-------- Texte extrait

Les frères Martel, jumeaux et célèbres sculpteurs
Article publié le 30 décembre 2015 par Philippe Gilbert
Ce bas-relief, derrière l'Espace Martel, à Challans, est un
hommage de Jan et Joël, à Milcendeau.
Maraîchins remarquables. Nés en 1896, Jan et Joël Martel
furent de grands sculpteurs, dont la maman était native de Bois-de-Céné. La
gémellité les confondra jusque dans la mort, en 1966.
Au bout d'une allée aux essences multiples, la résidence du
Mollin, sur la route de Challans - Bois-de-Céné, est un parc romantique, bordé
d'un étang de roseaux et d'un menhir surmonté d'une croix celtique, naguère
limite entre les communes de Sallertaine et La Garnache. Sur le gazon, quelques
reproductions de leur oeuvre, Trinité, Mélusine, La femme à la draperie...
Elles offrent leurs lignes à la fois hiératiques et dynamiques, la « patte »
des Martel.
Quant à la maison, qu'ils ont dessinée, elle offre cette
même lumineuse simplicité, avec ses tuiles rouges et ses volets bleus. Sur un
des murs, repose un extrait de bas-relief, évocation de l'œuvre de Debussy,
qu'ils admiraient, car Joël et Jan étaient aussi musiciens et chorégraphes.
Le monument Debussy, situé dans le XVIe arrondissement de
Paris, fut inauguré par le président de la République, en 1932.
Florence, l'héritière protectrice
Dans cette propriété touchée par la grâce comme dans un film
de Cocteau, l'âme des Martel survit. « Ils semblent en être partis hier pour
revenir demain », s'amuse Florence Langer, la fille de Jan, la seule héritière
qui ait pris soin de préserver l'oeuvre, avec son fils Jean-Christophe Moncys.
« Ils sont nés à Nantes, mais ils disaient souvent qu'ils avaient vu le jour au
Mollin ».
Léon, leur père, était biscuitier à Nantes, mais leur mère,
Rachel Boucher, était une enfant de Bois-de-Céné.

----------------
-------- Données enregistrées

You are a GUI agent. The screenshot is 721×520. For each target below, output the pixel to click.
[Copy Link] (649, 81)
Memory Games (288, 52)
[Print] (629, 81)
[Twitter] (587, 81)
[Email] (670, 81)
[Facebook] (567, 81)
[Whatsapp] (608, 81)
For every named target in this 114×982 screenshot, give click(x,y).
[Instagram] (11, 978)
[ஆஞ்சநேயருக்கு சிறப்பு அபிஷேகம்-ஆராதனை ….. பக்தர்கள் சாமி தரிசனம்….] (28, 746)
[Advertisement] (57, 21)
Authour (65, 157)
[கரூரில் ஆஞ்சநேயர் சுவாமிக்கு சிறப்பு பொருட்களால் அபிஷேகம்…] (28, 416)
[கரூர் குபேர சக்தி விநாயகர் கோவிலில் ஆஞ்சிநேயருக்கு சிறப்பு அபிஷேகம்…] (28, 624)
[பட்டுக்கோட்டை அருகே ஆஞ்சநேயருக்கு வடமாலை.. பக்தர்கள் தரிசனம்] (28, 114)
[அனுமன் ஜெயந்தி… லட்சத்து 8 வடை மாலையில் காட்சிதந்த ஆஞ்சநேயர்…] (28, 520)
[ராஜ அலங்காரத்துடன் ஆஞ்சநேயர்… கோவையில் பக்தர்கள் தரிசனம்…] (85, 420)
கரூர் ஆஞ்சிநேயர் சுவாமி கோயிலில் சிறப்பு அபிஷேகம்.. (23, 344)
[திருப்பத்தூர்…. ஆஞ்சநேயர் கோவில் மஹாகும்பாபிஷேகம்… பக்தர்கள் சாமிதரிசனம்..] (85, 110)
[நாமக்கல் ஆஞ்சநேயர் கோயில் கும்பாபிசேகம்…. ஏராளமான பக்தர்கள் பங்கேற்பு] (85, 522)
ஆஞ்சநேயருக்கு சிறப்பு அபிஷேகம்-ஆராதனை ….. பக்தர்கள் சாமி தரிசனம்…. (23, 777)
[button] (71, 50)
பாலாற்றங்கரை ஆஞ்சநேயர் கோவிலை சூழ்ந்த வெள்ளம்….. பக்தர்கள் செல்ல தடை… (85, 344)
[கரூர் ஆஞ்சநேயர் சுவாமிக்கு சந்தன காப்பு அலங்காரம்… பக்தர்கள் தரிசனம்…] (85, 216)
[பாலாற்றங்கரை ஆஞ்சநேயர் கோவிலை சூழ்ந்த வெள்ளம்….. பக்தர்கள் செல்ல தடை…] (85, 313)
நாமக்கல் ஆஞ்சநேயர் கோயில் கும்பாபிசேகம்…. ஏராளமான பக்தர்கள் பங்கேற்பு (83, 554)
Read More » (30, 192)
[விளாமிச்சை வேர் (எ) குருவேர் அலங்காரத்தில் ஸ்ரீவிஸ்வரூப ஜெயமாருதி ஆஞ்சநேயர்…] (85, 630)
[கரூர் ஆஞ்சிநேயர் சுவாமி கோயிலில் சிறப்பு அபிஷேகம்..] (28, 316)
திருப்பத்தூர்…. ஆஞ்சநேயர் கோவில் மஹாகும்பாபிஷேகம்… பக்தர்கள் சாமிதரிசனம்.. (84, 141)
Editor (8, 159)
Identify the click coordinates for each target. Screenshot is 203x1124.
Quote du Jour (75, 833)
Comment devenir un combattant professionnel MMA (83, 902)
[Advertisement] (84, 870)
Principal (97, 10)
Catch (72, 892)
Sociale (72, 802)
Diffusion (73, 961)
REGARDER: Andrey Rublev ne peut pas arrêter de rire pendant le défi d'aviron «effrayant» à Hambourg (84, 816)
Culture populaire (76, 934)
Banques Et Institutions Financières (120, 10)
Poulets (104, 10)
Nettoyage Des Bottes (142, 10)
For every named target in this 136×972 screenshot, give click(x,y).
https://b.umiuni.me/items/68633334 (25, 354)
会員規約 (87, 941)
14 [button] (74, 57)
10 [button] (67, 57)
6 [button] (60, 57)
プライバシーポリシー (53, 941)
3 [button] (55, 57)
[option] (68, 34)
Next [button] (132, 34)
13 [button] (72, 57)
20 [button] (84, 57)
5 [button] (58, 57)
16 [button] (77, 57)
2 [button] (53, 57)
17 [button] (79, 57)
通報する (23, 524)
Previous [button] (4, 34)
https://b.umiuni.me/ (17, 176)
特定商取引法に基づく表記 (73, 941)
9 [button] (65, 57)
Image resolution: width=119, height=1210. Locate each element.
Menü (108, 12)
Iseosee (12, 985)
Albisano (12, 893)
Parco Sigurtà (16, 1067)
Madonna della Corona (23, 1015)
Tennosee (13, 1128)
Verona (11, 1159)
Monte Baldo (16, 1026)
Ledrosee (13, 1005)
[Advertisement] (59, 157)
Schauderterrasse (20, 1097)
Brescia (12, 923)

----------------

**Exercices proposés:**
1. D'après l'article sur les frères Martel, en quelle année le monument Debussy a-t-il été inauguré ?
2. Recopiez le passage de l'article sur les frères Martel compris entre « Maraîchins remarquables. Nés » et « à la draperie... », ces deux extrémités incluses.
3. Résumez l'article sur les frères Martel en deux phrases.

**Réponses par exercice:**
1. En 1932.

2.
Maraîchins remarquables. Nés en 1896, Jan et Joël Martel
furent de grands sculpteurs, dont la maman était native de Bois-de-Céné. La
gémellité les confondra jusque dans la mort, en 1966.
Au bout d'une allée aux essences multiples, la résidence du
Mollin, sur la route de Challans - Bois-de-Céné, est un parc romantique, bordé
d'un étang de roseaux et d'un menhir surmonté d'une croix celtique, naguère
limite entre les communes de Sallertaine et La Garnache. Sur le gazon, quelques
reproductions de leur oeuvre, Trinité, Mélusine, La femme à la draperie...

3. Nés en 1896 à Nantes d'un père biscuitier et d'une mère native de Bois-de-Céné, les jumeaux Jan et Joël Martel furent de grands sculpteurs, également musiciens et chorégraphes, et moururent tous deux en 1966. Au Mollin, un parc abrite des reproductions de leurs œuvres et la maison qu'ils ont dessinée, et leur œuvre est préservée par Florence Langer, fille de Jan, avec son fils Jean-Christophe Moncys.